Article.

Dang it... and me without access to LR until tonight.


----------



## lichtlinien (Aug 31, 2016)

At first i thought those were really bad image samples. I mean, the actually are. But what they do show already is that the 5DIV seems to cope with shadows pretty well, if not exceptionally well. I boosted them really high and even if i tried it with those really high ISO shots, color-noise was really, really low... Hope they achieved similar performance on the bright side of the force as well.


----------



## Larsskv (Aug 31, 2016)

lichtlinien said:


> At first i thought those were really bad image samples. I mean, the actually are. But what they do show already is that the 5DIV seems to cope with shadows pretty well, if not exceptionally well. I boosted them really high and even if i tried it with those really high ISO shots, color-noise was really, really low... Hope they achieved similar performance on the bright side of the force as well.



I agree. Maybe more important than low shadow noise, is that the colors at higher ISO´s still look good, and I think the noise "looks good" as well.

I found it quite easy to make a pretty good looking black and white photo of the 102 000 raw file.


----------



## edman2 (Aug 31, 2016)

I was expecting to be let down, but I must say I'm impressed with these. I'm still using a 5DII so my reference is older, but I'm very impressed with the color performance at higher ISO. This would make very usable images at up to 12k ISO in my opinion.


----------



## BREFOTO (Sep 13, 2016)

Hi,

Any clue with the convertor used to generate the DNG files. 5Dmk4 CR2 is not yet supported by Adobe and except tiff format I have not found how to generate DNG file accepted by LR

Can you help ?


----------

Tasks to carry out.
1. Print the portion of the forum thread starting at "## Larsskv (Aug" and ending at "000 raw file.".
2. In the forum thread about the 5DIV sample files, up to what ISO does edman2 think the images would be very usable?
The items that follow have no connection to the forum thread.

Element and text location records.
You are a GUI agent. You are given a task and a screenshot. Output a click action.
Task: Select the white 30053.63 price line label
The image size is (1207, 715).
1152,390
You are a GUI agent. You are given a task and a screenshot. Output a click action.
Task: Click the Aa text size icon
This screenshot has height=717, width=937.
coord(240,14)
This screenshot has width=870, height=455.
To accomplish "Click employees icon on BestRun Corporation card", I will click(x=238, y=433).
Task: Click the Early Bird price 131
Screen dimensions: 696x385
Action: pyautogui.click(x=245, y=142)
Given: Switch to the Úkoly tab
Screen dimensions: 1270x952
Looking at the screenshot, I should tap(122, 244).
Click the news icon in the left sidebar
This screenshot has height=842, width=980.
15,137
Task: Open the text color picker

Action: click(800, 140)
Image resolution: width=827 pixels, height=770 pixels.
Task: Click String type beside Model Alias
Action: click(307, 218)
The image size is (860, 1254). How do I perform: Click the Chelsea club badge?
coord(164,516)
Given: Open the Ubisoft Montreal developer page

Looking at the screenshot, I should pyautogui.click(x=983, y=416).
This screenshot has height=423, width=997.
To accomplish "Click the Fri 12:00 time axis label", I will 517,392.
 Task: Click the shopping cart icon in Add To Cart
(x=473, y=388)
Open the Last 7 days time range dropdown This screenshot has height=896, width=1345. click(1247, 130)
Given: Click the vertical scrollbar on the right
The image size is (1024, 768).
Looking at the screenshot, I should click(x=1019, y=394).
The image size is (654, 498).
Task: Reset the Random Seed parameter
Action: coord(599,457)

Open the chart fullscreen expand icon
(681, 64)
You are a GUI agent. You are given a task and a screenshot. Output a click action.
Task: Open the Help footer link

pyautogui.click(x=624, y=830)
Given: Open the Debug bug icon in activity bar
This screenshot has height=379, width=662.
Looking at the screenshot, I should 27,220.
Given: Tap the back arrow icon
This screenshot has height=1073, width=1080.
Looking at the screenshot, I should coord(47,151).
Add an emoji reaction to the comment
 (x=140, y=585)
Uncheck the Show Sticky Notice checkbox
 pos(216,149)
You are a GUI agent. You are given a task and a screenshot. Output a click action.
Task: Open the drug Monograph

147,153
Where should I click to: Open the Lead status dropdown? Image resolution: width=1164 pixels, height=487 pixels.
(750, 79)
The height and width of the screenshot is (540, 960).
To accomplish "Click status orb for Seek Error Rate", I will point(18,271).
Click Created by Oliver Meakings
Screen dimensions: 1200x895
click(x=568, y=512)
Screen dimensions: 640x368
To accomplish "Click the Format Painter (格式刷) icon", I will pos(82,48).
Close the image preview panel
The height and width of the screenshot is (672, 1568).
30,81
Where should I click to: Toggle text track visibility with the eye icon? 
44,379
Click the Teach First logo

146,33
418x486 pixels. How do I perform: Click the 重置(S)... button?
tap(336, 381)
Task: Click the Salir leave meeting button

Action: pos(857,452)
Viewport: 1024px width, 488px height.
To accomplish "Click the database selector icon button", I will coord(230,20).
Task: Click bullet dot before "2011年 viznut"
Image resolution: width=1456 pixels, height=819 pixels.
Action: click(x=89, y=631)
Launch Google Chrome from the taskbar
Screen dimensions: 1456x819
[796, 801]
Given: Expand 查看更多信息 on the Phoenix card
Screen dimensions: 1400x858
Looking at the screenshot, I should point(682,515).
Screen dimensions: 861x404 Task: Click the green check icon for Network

Answers given.
1.
## Larsskv (Aug 31, 2016)

lichtlinien said:


> At first i thought those were really bad image samples. I mean, the actually are. But what they do show already is that the 5DIV seems to cope with shadows pretty well, if not exceptionally well. I boosted them really high and even if i tried it with those really high ISO shots, color-noise was really, really low... Hope they achieved similar performance on the bright side of the force as well.



I agree. Maybe more important than low shadow noise, is that the colors at higher ISO´s still look good, and I think the noise "looks good" as well.

I found it quite easy to make a pretty good looking black and white photo of the 102 000 raw file.

2. Up to 12k ISO.